Potential implications of this new NPUAP staging definition inaccuracy. The following are the possible implications of a nurse or physician accurately identifying granulation tissue.  

  1. A wound ostomy continence (WOC) nurse educator for a large national wound care company has been mandated to teach according to the NPUAP Guidelines, and if the NPUAP considers granulation tissue to be a determining factor for the identification of Stage 3, so be it.
  2. As of 2009, Stage 3 and Stage 4 acute care nosocomial pressure ulcers are reportable events to the State Department of Public Health by the National Quality Forum. They are also reported to federal agencies via the quality department for quality indicators. If the acute care facility is seeking Magnet status, the American Nurses Credentialing Center also must be notified. Money is withheld from Medicare for these wounds.
  3. In a medical malpractice case, when a nurse or physician documents the presence of granulation tissue, plaintiff’s counsel can claim the pressure ulcer deteriorated to Stage 3. 

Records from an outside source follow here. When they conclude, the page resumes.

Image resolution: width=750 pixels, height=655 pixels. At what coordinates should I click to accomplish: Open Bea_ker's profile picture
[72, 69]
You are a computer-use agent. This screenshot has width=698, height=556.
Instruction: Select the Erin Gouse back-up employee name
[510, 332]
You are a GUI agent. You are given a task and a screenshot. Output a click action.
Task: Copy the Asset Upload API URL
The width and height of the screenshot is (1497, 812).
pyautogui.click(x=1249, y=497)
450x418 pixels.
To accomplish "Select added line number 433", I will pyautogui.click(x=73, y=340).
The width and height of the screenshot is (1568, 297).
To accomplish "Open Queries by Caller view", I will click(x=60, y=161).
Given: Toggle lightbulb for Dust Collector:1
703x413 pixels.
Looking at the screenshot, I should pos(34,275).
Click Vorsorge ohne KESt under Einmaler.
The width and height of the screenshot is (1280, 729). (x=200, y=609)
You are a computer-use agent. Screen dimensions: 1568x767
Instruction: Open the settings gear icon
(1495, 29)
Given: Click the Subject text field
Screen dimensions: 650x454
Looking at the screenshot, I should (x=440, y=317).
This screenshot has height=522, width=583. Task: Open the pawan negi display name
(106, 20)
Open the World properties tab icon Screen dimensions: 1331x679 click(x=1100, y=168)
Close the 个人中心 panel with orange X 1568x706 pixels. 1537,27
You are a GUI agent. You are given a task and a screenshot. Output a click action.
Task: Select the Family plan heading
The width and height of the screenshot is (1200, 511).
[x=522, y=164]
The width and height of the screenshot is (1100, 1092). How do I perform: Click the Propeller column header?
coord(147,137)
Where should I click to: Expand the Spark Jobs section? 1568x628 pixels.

As stated so eloquently by Laura Bolton, PhD, a renowned scientist in our wound healing community, “all of the consensus in the world cannot change the biology of healing…dermal healing requires proliferation…forming granulation tissue” in her letter to the editor published in Ostomy Wound Management in June 2016. Wound healing researchers who have spent their entire careers looking through a microscope are now clarifying this NPUAP inaccuracy, and further stating the fact that Stage 2 pressure injuries do, indeed, develop granulation tissue.

Given the abundance of wound research, clinical evidence, and opinion of our scientific partners, I would now formally request that the NPUAP change its position and state in its definition that Stage 2 pressure injuries granulate.